Com as ruas da cidade ocupadas pelos militares, por volta das 4 da madrugada um grupo de soldados toma de assalto a residência privada de Nino Vieira, com o apoio de um comando oriundo de Mansoa - a cerca de 80 quilómetros de Bissau -, liderado pelo actual porta-voz dos militares, José Zamora Induta, vice-chefe do Estado-Maior da Armada. A segurança presidencial não impediu o disparo de rocket nem a rajada de G-3 que abateu Nino, atingido no rosto e no peito. A autópsia confirmaria o requinte da execução: já cadáver, Nino foi espancado, primeiro, e brutalmente golpeado com catanas enraivecidas, depois, pelos algozes que - deixando a primeira dama, Isabel Vieira, refugiar-se na embaixada de Angola -, passaram ao saque da casa. Selvajeria só explicável pelo ódio profundo que alimentou tensões até ao desfecho anunciado pelo próprio Waie: "Se eu morrer, o presidente também morre". Assim foi.

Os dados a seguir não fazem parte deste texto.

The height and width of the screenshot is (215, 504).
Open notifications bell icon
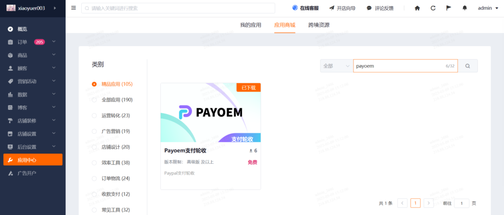click(x=465, y=8)
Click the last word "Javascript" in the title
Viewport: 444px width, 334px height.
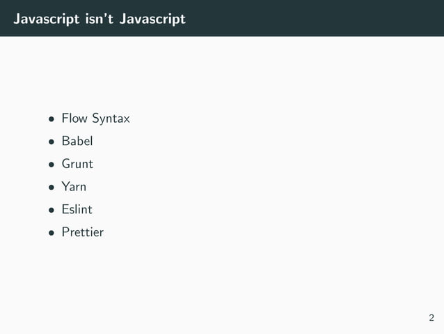click(x=152, y=19)
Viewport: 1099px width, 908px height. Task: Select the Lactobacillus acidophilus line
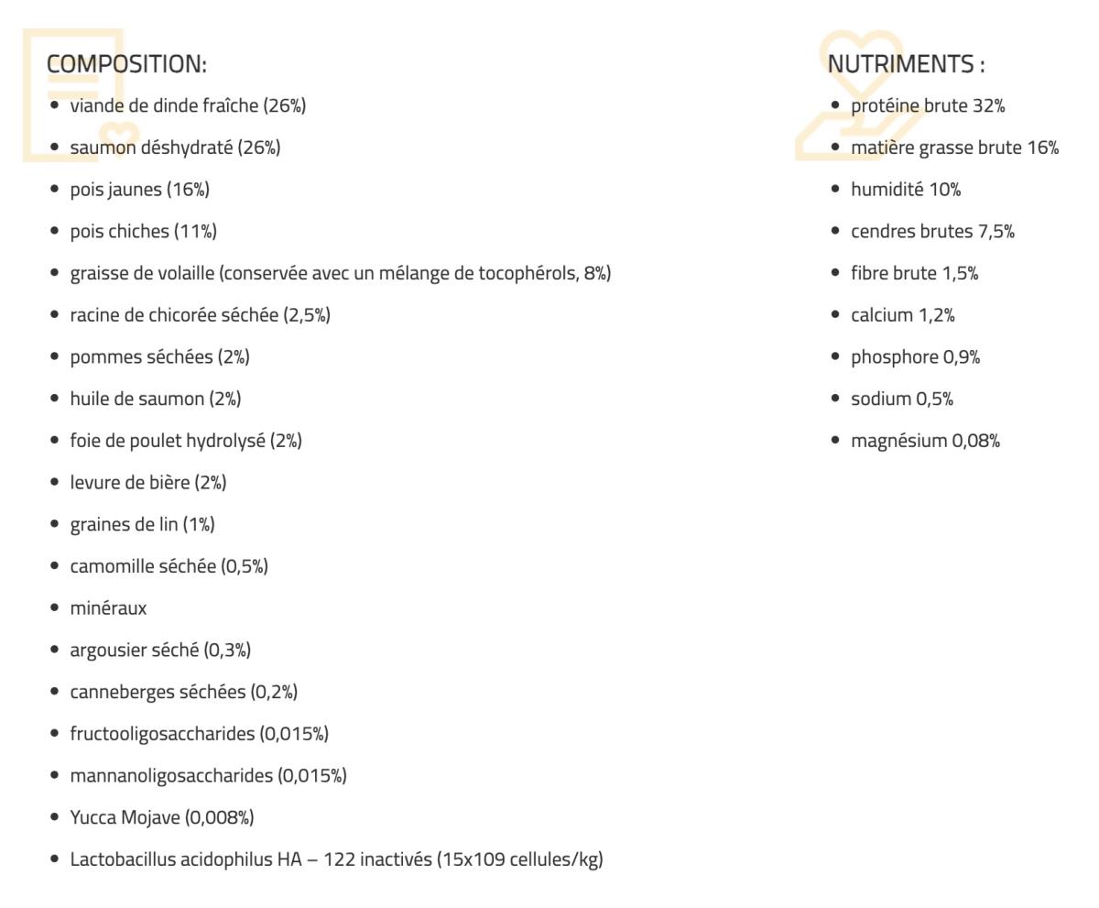(x=336, y=859)
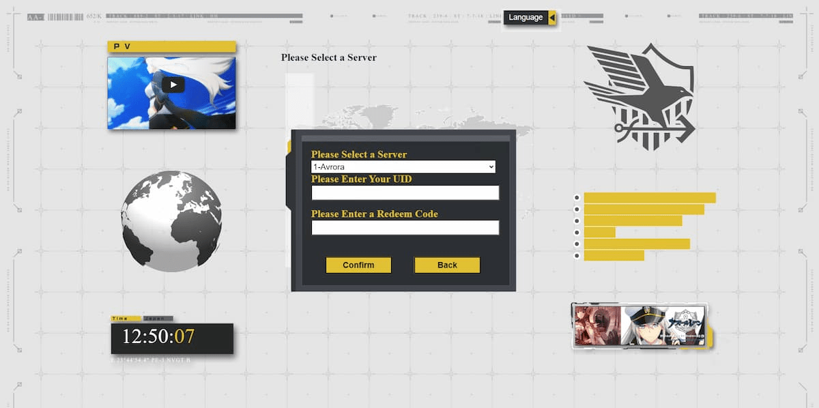Image resolution: width=819 pixels, height=408 pixels.
Task: Click the longest yellow bar at top
Action: pyautogui.click(x=649, y=198)
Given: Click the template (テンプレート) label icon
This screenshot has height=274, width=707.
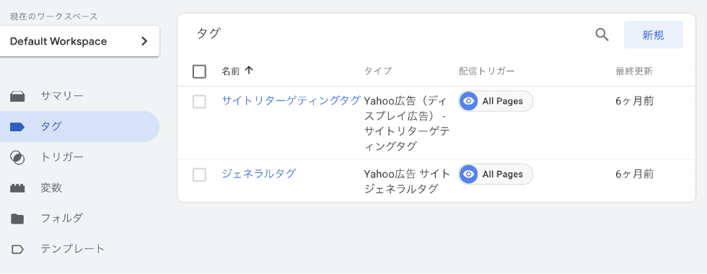Looking at the screenshot, I should pos(17,249).
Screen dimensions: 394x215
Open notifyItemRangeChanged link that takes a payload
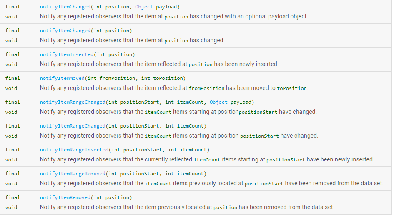click(73, 102)
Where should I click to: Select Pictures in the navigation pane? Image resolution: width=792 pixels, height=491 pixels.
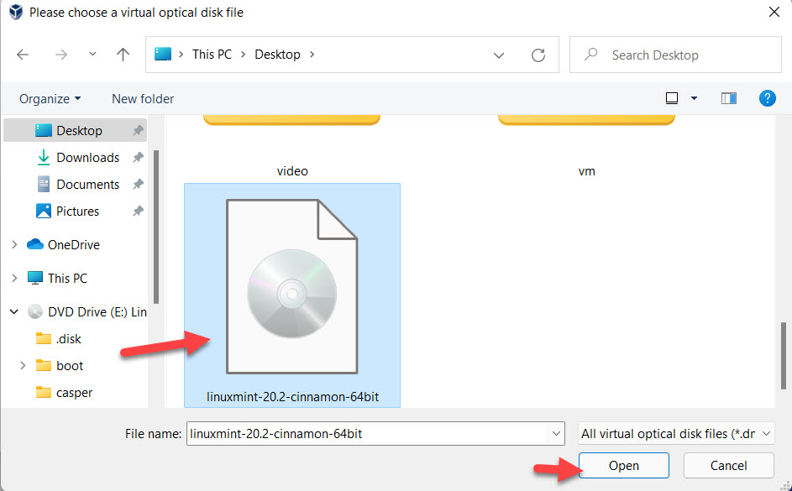[x=77, y=212]
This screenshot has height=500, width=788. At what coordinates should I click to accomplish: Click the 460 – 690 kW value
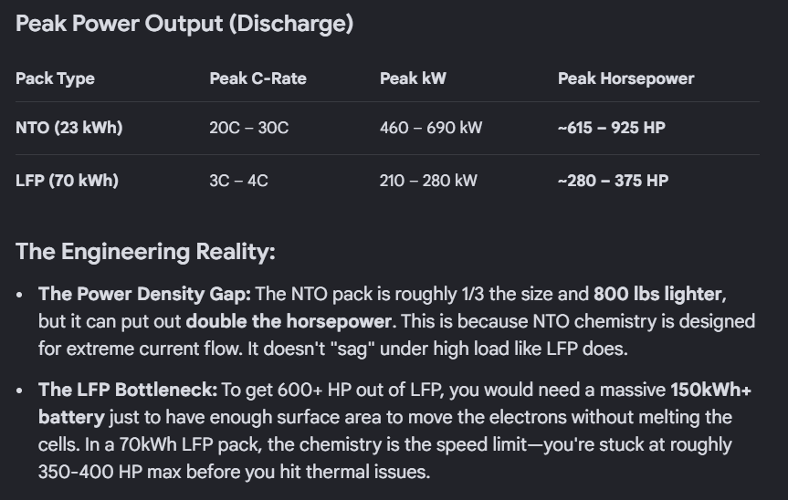tap(430, 128)
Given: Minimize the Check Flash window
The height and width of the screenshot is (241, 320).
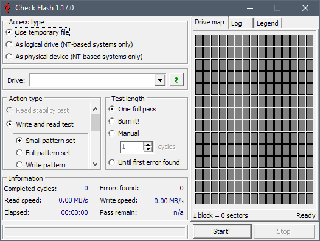Looking at the screenshot, I should click(x=250, y=8).
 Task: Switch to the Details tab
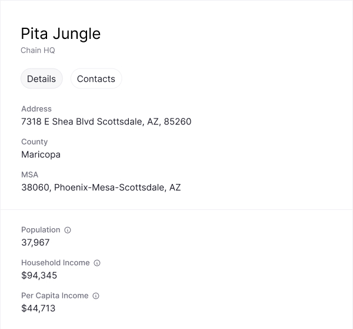point(41,78)
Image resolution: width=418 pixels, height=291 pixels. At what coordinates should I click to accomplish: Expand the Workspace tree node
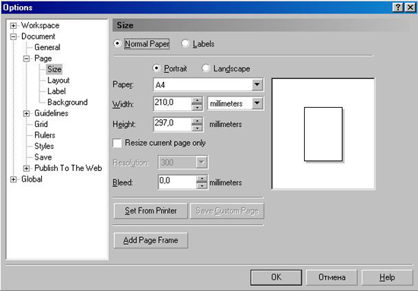[13, 26]
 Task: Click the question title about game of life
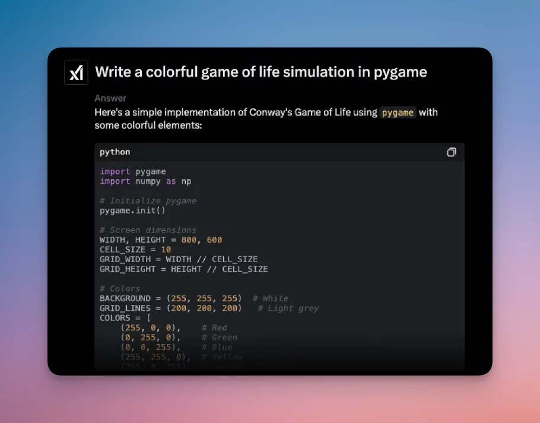coord(261,72)
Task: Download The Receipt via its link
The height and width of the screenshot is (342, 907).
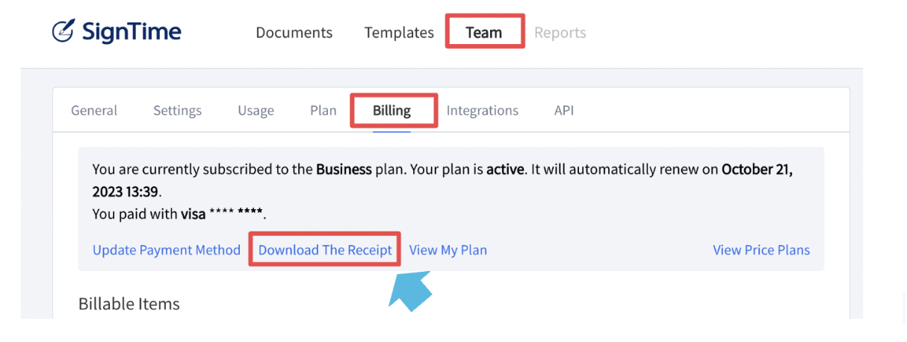Action: coord(325,250)
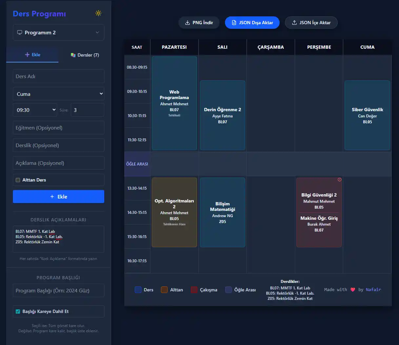Click the download icon on PNG İndir
The image size is (399, 345).
[x=188, y=23]
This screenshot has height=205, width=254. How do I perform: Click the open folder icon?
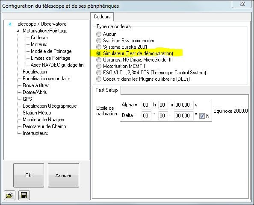(x=9, y=195)
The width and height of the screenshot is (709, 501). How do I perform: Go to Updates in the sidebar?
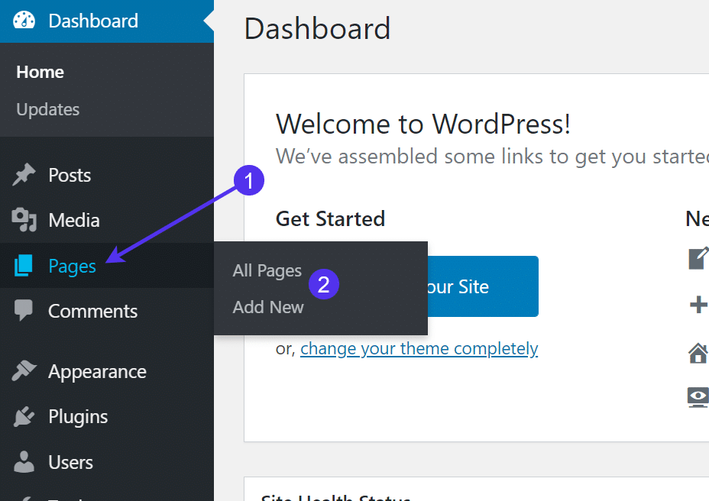click(47, 109)
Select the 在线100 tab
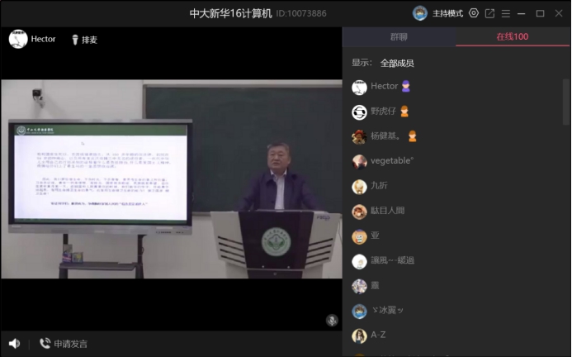 point(512,37)
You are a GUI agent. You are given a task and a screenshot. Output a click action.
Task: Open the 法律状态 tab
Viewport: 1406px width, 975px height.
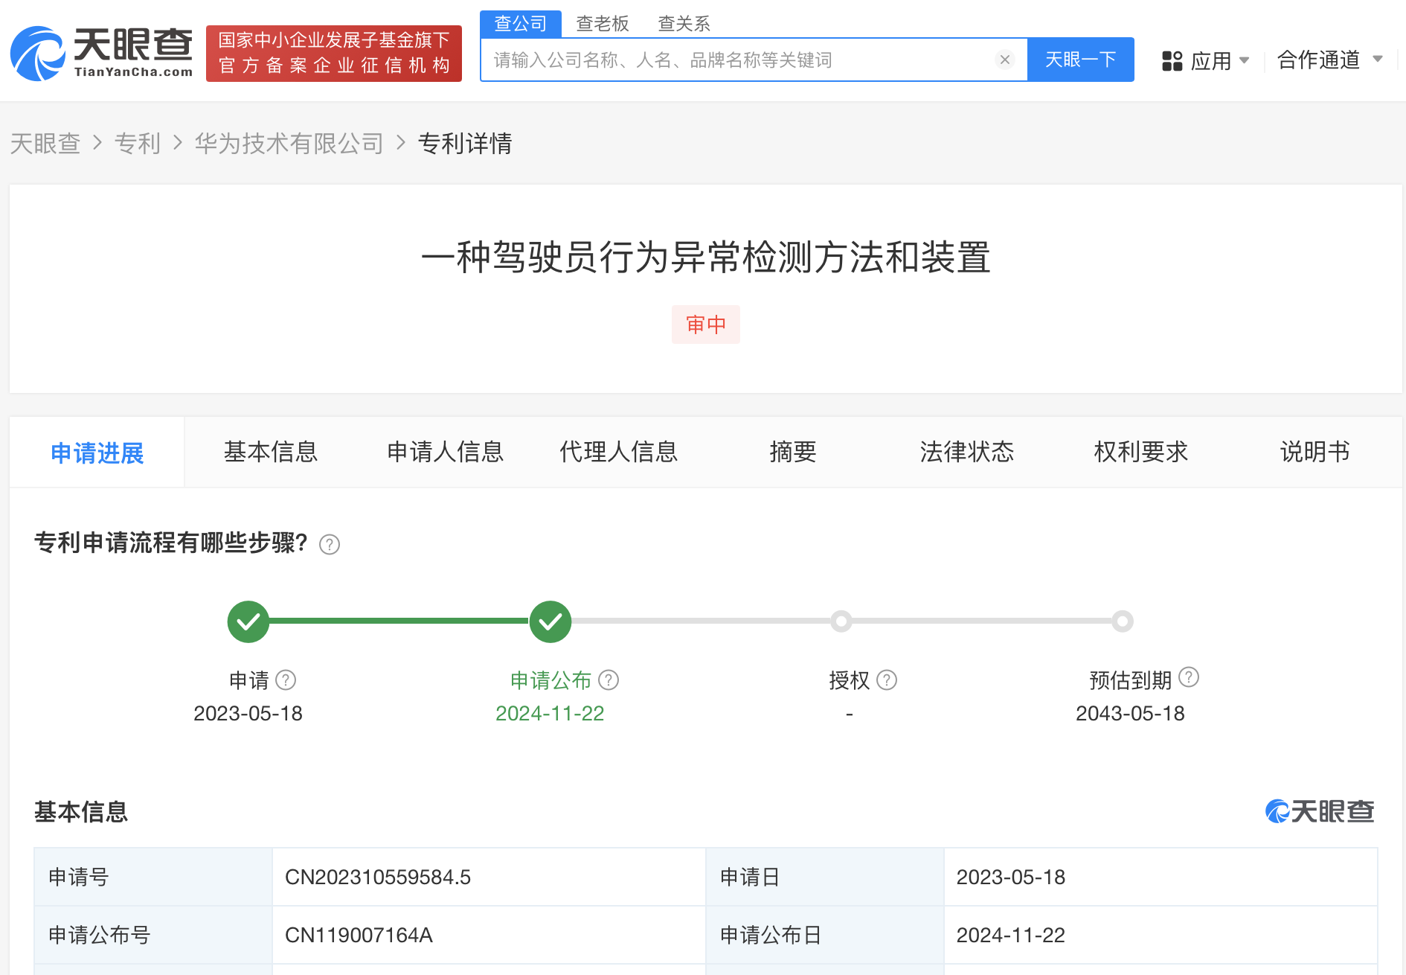966,452
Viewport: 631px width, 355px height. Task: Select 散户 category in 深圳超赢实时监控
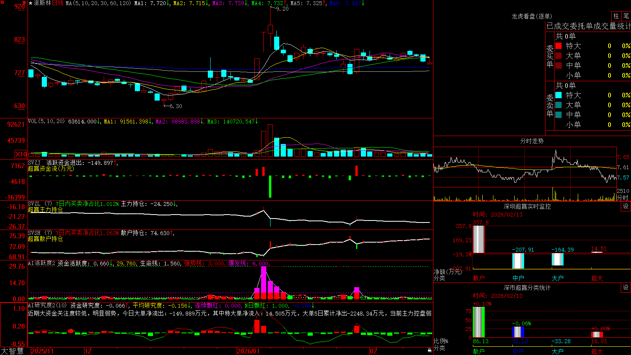479,278
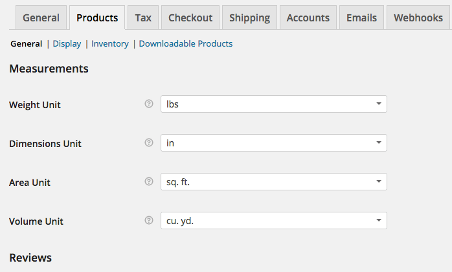Switch to the General settings tab

tap(41, 17)
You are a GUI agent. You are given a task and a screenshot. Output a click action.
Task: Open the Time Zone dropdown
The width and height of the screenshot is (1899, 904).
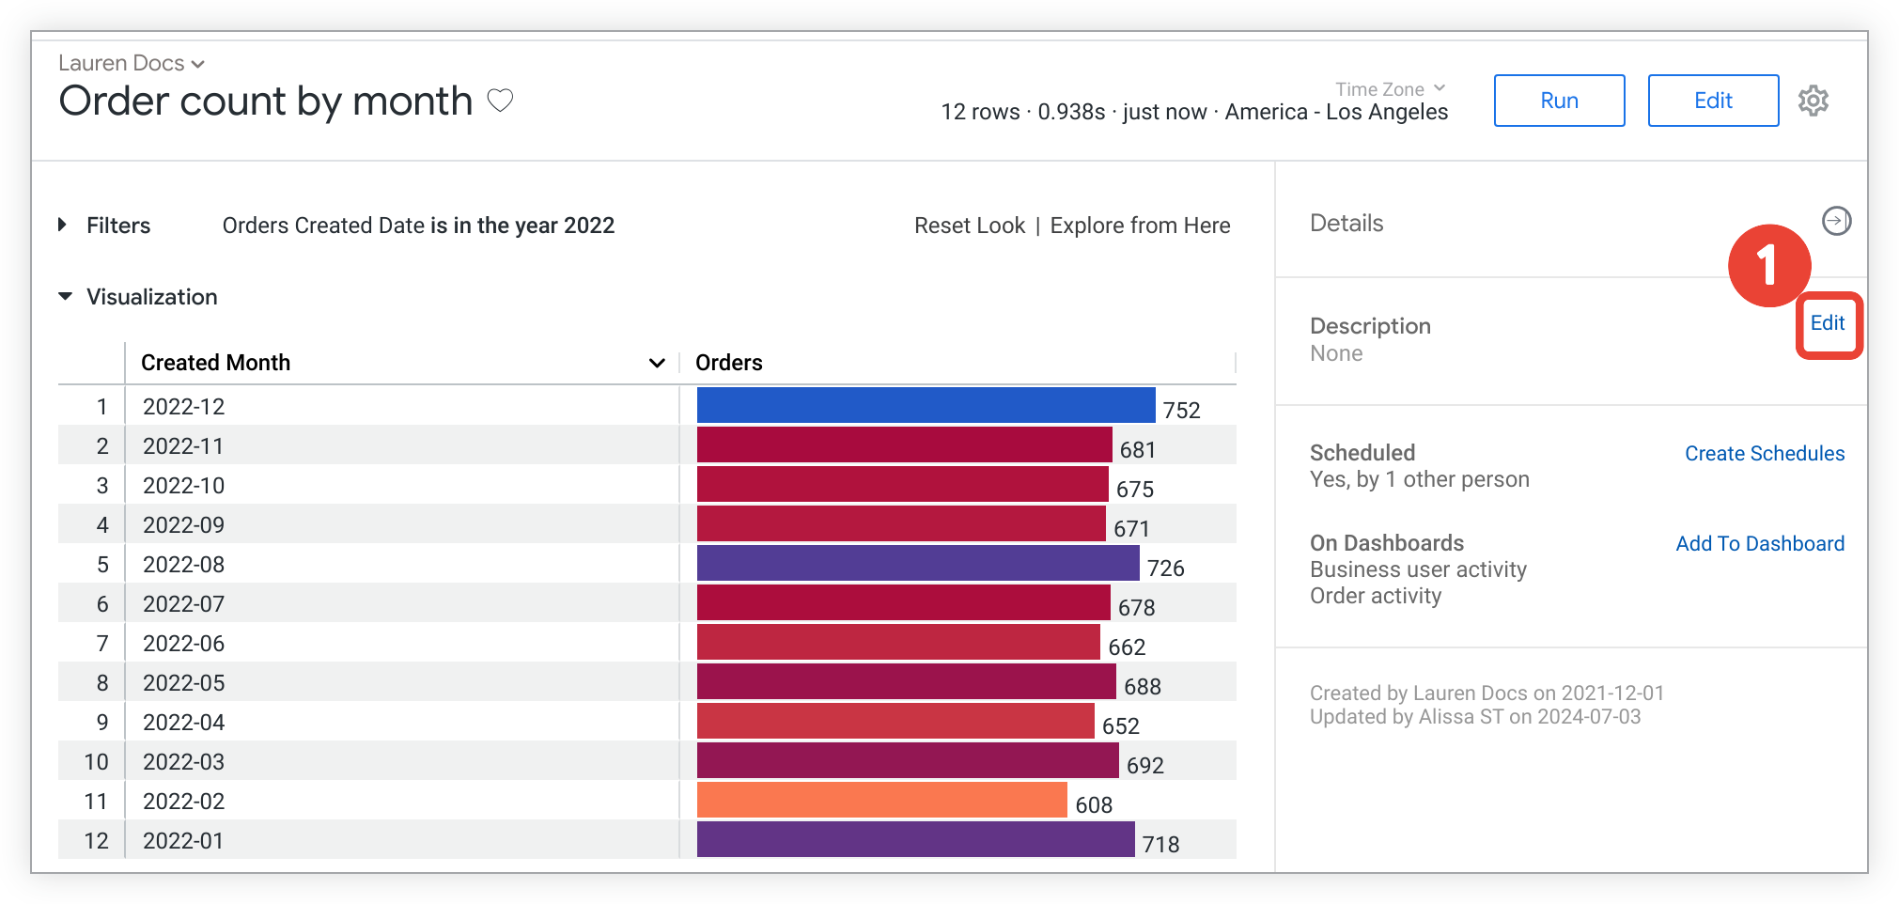[x=1390, y=89]
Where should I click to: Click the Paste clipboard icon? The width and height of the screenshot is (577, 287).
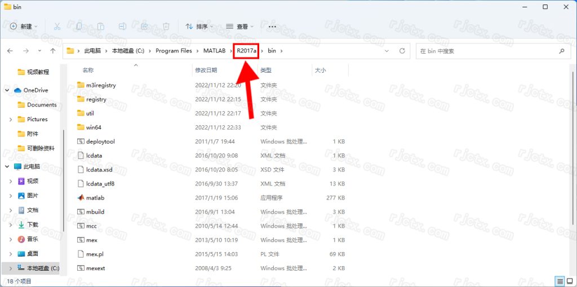point(100,27)

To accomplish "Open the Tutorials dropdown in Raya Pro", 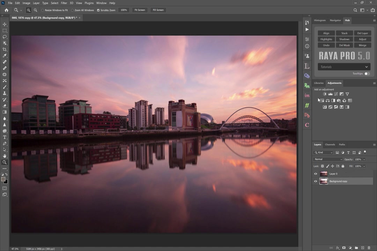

Na busca de causas para o massacre, os analistas evocam as rivalidade antigas entre os dois homens, jamais resolvidas e com laivos étnicos. "Eram arqui-inimigos há muito", diz Patrícia Magalhães Ferreira, do Instituto de Estudos Estratégicos Internacionais (IEEI), recordando que a animosidade "já vinha do tempo do golpe de Estado de Ansumane Mané, em 1999, que tinha por aliados, na altura, Tagmé Na Waie e Zamora Induta". Embora associado ao tráfico de armas - Nino demitiu Mané da chefia de Estado-Maior, acusando-o de permitir o tráfico de armas para os rebeldes do Senegal, gerando motins no Exército -, o golpe terá sido, outrossim, a tentativa de afirmação política dos balanta.